:: TASK MATERIAL ::
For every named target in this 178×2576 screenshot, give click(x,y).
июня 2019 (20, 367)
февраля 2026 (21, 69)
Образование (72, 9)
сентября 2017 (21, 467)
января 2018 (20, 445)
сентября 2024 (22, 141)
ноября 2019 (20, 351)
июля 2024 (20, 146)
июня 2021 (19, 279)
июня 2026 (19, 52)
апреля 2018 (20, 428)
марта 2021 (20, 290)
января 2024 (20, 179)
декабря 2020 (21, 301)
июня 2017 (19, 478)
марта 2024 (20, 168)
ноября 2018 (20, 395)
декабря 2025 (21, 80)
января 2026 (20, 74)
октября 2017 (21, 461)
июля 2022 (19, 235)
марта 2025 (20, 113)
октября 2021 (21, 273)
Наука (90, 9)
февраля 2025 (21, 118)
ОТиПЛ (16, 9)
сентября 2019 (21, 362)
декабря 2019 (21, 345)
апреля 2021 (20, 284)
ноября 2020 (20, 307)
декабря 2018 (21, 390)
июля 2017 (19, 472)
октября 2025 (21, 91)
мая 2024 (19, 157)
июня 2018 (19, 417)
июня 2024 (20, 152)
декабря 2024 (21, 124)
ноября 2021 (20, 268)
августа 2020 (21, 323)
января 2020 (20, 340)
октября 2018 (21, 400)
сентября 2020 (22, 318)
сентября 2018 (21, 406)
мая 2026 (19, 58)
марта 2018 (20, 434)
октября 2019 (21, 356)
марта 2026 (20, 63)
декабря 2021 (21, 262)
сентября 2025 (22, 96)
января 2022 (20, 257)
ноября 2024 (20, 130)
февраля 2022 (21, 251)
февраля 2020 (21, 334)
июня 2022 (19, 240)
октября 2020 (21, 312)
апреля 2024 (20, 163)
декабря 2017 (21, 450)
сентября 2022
:::
From the first line of the data above through the line containing "ноября 2018 (20, 395)", set each line down again exactly; include both ends and omit everything else.

## RESULT
For every named target in this 178×2576 screenshot, give click(x,y).
июня 2019 (20, 367)
февраля 2026 (21, 69)
Образование (72, 9)
сентября 2017 (21, 467)
января 2018 (20, 445)
сентября 2024 (22, 141)
ноября 2019 (20, 351)
июля 2024 (20, 146)
июня 2021 (19, 279)
июня 2026 (19, 52)
апреля 2018 (20, 428)
марта 2021 (20, 290)
января 2024 (20, 179)
декабря 2020 (21, 301)
июня 2017 (19, 478)
марта 2024 (20, 168)
ноября 2018 (20, 395)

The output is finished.